**Exercise objective:** Which lines of the data hold the word "agent"? Copy all of them.

**The input:**
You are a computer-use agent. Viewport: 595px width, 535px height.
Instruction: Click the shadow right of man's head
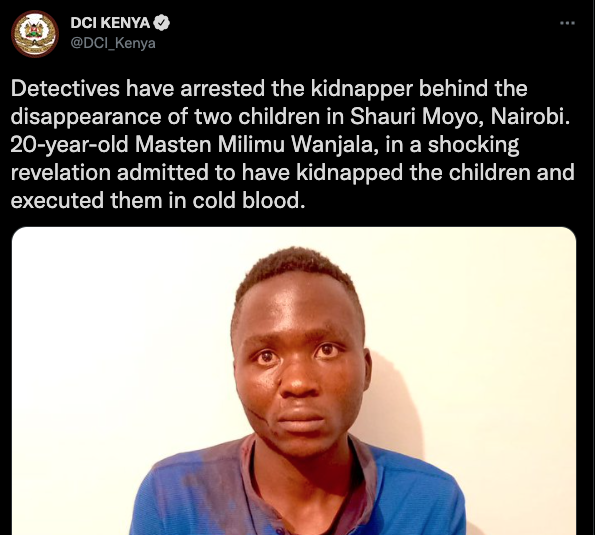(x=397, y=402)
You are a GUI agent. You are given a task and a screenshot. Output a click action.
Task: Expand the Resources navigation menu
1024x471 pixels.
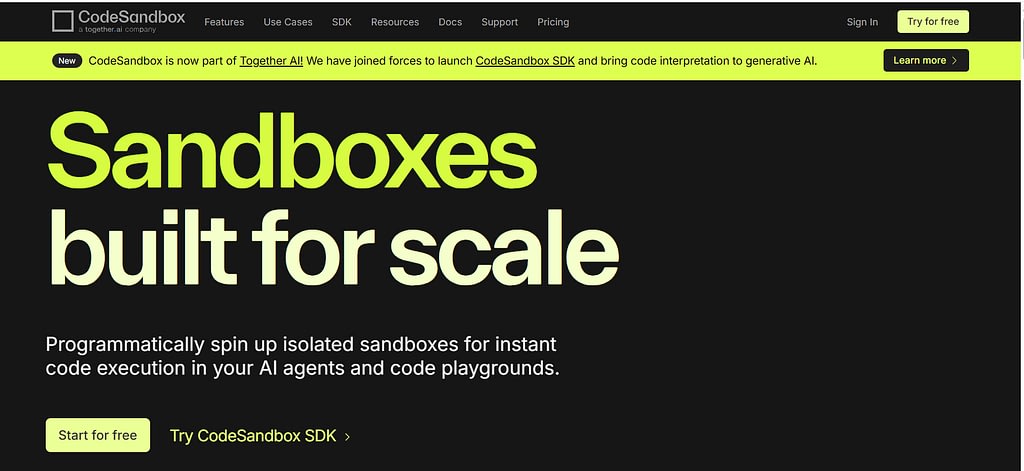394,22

---

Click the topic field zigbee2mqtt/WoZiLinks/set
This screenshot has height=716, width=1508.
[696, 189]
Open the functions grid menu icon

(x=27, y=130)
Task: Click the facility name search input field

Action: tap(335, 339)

---

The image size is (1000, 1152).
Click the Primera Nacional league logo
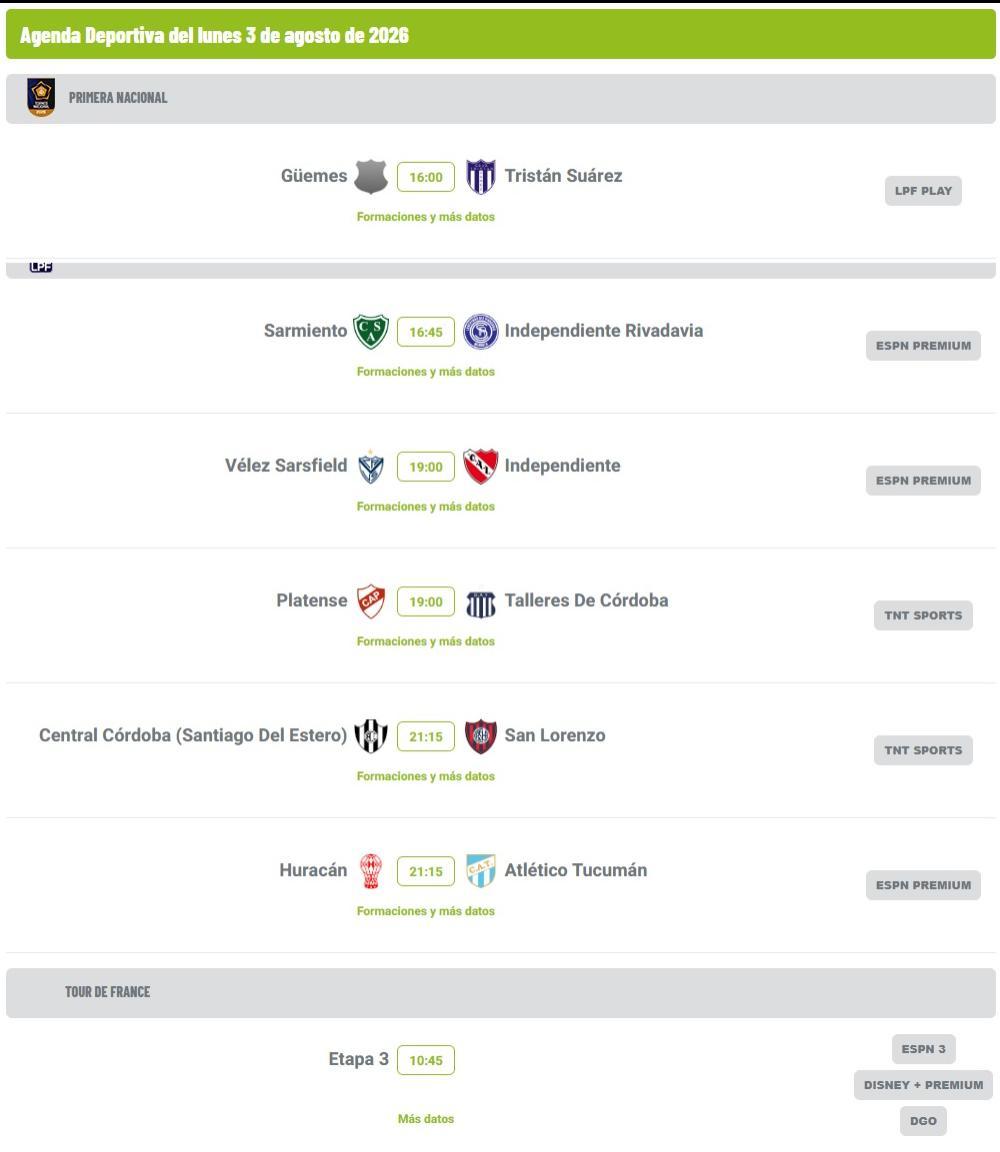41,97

**Solution to the exercise:**
You are a computer-use agent. Viewport: 595px width, 535px height.
You are a GUI agent. You are given a task and a screenshot. Output a click action.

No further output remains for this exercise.